Кожан оказался велик кипчаку, полы складками лежали у ног добытчика, но коренастый ертоул явно гордился дорогой обновой и все косил, косил глаз, любуясь мерцанием тонко выделанной кожи. А все же набросил взятое внакидку, словно говоря сотнику: вот кафтан, ноян; хороший кафтан, мой кафтан, но скажешь – отдам без спора. И Ульджай, понимая намек, так же молча кивнул, ответив без слов же: твоя добыча, не моя; мне не нужно добытого другими. Хмыкнул одобрительно Саин-бахши, а столпившиеся поодаль ертоулы, кипчаки и мэнгу довольно зашептались.
Умен Ульджай-ноян, далеко пойдет молодой волк!
Обычай говорит: желтое золото и белое серебро, цветной камень и мягкий мех – вот доля хана. И это справедливо, ибо хан кормит войско. А конь ржущий, и скот мычащий, и нетронутые рабыни – вот доля владык туменов, и это мудро, ибо они должны награждать верных. А все, что по нраву из остального, – доля тысячника, минган-у-нояна.
Что ж остается сотнику? Огрызки и объедки…
И совсем ничего – на долю черигу.
Но лишь глупый сотник поживится добычей богатуров! Умный же, себе не взяв, раздаст воинам то, что осталось после владыки тысячи; поделит, не жалея о рваных сапогах, зато купит то, чему цены нет: верность. И в трудный час всадник отплатит умному нояну, свершив невозможное.
И потому – владей кожаном, кипчак-богатур!
Мгновенно расцветая улыбкой, ертоул изловчился и сбоку, неловко, влепил опустившему было голову урусу затрещину.
Смотри прямо! солнце перед тобой, раб!
…Не так и силен был удар, но разорвал мягкую пелену, затмившую взор, и ощутил Михайла Якимыч великую боль. Она жила где-то в самом нутре, ворочалась, подкалывала исподтишка стальными иголками. Боль возникла еще там, на опушке, куда неведомой силой вынесло его. Вспомнилось: мягкий темный кокон, влекущий неведомо куда, смявший все тело в комок. И – черный провал, без времени и сознания. А после он открыл глаза, и увидел скуластые рожи, и понял: татарове; не было сил шевельнуть рукой, когда стали вязать, когда стаскивали сапоги и выдирали из лопоти, – но он превозмог немочь и, кажется, сумел ударить кого-то. Тогда его стали бить. Не насмерть, но страшно; эти степняки знали толк в боли. После десятка ударов тело стало совсем чужим, только ступни жили и мерзли в грязных плетеных обносках.
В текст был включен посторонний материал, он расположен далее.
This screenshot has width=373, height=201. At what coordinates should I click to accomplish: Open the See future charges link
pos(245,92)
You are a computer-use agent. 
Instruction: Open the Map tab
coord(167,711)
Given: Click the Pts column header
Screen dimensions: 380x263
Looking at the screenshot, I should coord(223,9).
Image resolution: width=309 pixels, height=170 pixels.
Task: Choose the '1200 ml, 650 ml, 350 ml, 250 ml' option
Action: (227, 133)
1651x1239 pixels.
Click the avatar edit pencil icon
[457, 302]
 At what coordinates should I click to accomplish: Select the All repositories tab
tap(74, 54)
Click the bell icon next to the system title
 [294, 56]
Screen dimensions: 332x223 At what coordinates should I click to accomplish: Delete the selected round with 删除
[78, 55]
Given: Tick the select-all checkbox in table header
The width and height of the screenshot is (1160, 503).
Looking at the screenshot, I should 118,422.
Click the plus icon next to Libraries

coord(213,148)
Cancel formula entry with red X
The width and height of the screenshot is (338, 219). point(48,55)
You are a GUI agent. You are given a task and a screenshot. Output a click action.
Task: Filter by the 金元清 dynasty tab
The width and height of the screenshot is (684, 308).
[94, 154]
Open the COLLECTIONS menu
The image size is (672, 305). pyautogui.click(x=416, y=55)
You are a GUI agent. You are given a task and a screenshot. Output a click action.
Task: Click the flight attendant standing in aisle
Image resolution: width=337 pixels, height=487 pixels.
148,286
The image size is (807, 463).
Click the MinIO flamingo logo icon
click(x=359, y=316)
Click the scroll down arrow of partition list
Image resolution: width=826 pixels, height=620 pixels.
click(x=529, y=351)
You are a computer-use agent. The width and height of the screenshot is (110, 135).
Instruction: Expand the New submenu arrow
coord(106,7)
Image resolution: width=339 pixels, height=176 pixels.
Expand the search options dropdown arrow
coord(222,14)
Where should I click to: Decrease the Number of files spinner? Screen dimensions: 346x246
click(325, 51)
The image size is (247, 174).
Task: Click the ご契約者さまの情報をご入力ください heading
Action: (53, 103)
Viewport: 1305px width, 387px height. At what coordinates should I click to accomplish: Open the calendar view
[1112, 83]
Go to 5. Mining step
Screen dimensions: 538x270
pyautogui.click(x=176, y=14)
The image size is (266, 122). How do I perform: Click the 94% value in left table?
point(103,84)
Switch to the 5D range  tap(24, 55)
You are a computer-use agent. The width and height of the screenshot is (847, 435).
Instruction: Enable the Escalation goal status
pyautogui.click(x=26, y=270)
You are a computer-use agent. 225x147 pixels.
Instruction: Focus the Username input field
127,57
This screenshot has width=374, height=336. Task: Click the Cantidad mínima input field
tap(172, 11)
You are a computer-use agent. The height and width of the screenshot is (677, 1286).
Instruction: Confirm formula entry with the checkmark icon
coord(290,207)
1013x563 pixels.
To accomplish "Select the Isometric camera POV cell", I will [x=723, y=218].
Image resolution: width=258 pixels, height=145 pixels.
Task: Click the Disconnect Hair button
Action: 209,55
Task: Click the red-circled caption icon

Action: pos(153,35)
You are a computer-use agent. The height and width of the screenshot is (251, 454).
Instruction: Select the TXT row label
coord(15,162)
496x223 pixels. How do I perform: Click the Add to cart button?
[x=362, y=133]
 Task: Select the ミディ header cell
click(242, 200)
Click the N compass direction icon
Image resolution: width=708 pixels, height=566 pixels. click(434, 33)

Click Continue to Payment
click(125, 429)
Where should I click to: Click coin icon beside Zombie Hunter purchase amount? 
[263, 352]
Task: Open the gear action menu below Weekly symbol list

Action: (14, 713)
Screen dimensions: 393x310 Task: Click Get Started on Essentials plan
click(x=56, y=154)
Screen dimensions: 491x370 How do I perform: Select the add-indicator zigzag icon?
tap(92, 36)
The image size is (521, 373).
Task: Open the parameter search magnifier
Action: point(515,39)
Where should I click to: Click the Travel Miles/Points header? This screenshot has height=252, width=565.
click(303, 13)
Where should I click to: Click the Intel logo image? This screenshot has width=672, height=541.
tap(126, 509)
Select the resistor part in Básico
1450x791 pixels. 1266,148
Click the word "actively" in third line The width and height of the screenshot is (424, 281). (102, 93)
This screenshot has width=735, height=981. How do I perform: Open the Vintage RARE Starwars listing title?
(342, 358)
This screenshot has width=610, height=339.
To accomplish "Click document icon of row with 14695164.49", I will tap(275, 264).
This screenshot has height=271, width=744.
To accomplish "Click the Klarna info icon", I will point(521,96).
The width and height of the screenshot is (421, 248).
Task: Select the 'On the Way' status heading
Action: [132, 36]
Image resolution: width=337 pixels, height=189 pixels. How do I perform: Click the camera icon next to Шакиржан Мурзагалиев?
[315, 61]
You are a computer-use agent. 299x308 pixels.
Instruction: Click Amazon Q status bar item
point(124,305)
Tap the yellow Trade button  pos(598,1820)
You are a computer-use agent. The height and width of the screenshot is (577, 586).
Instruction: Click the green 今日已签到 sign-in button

Красная пелена заволокла глаза, и боярин пожалел вновь, что не умер в пуще, в той неведомой мгляной круговерти; тогда подумалось, что вот она – погибель, и Михайла Якимыч шептал молитву, прося о спасении, пока слушались губы; уповая на силу Господню, торопливо шептал, барахтаясь в клочьях мрака! – и выпросил, выходит, то, что хуже смерти…
– Спроси, – приказал Ульджай толмачу-кипчаку, – откуда ехал и куда.
Толмач заговорил, обращаясь к пленнику. Выслушал ответ. Замялся, отводя глаза.
– Говори, – почти выкрикнул Ульджай.
– Он говорит: вам незачем знать.
– Тогда спроси: хочет ли жить.
Еще несколько коротких непонятных слов.
– Он говорит… – Глаза толмача растерянно метались, избегая взгляда нояна. – Он плохо говорит… Нет, он не хочет жить.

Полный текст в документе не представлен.